The ban on DDT was basically the decision of one man, William Ruckelshaus [the first head of the EPA], going against a mountain of evidence on safety and enormous health benefits. It was said that, “If they can ban DDT, they can ban anything.” And that’s how the EPA power grab started. Millions of African babies have died and are still dying of malaria because if it.

“Substitute pesticides are far more toxic and expensive,” Orient continues. “People are advised to use insect repellents such as DEET — which is absorbed through the skin, and safety in pregnancy is not established.”

Pioneer Energy president, Dr. Robert Zubrin, recently echoed the same idea at National Review: “The most effective pesticide is DDT. If the Zika catastrophe is to be prevented in time, we need to use it.”

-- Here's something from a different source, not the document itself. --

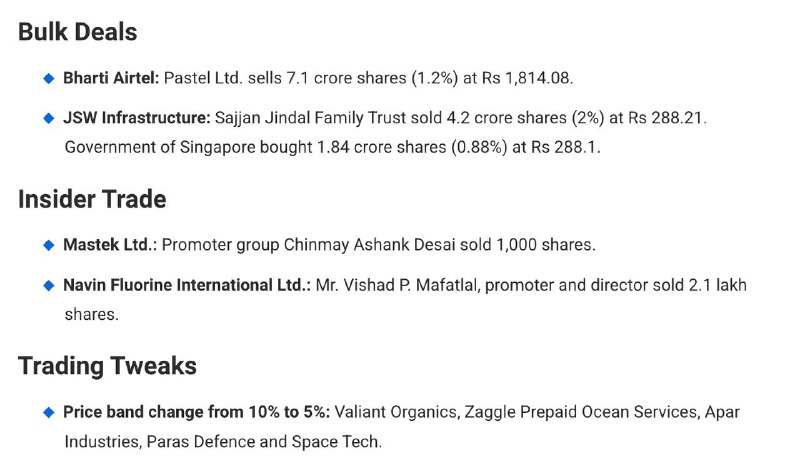Click the bold Bharti Airtel label
Image resolution: width=800 pixels, height=469 pixels.
(111, 78)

“Rachel Carson … in her 1962 book, Silent Spring, made an eloquent case that DDT was endangering bird populations,” he explained. “This was false. In fact, by eliminating their insect parasites and infection agents, DDT was helping bird numbers to grow significantly.”

“No matter. Using Carson’s book and even more wild writing by Population Bomb author Paul Ehrlich (who in a 1969 Ramparts article predicted that pesticides would cause all life in the Earth’s oceans to die by 1979), a massive propaganda campaign was launched to ban DDT,” Zubrin wrote.

According to The Hill, Senate Majority Leader Mitch McConnell has vowed to bring up the $1.1. billion package for another vote this week before the Senate’s summer recess.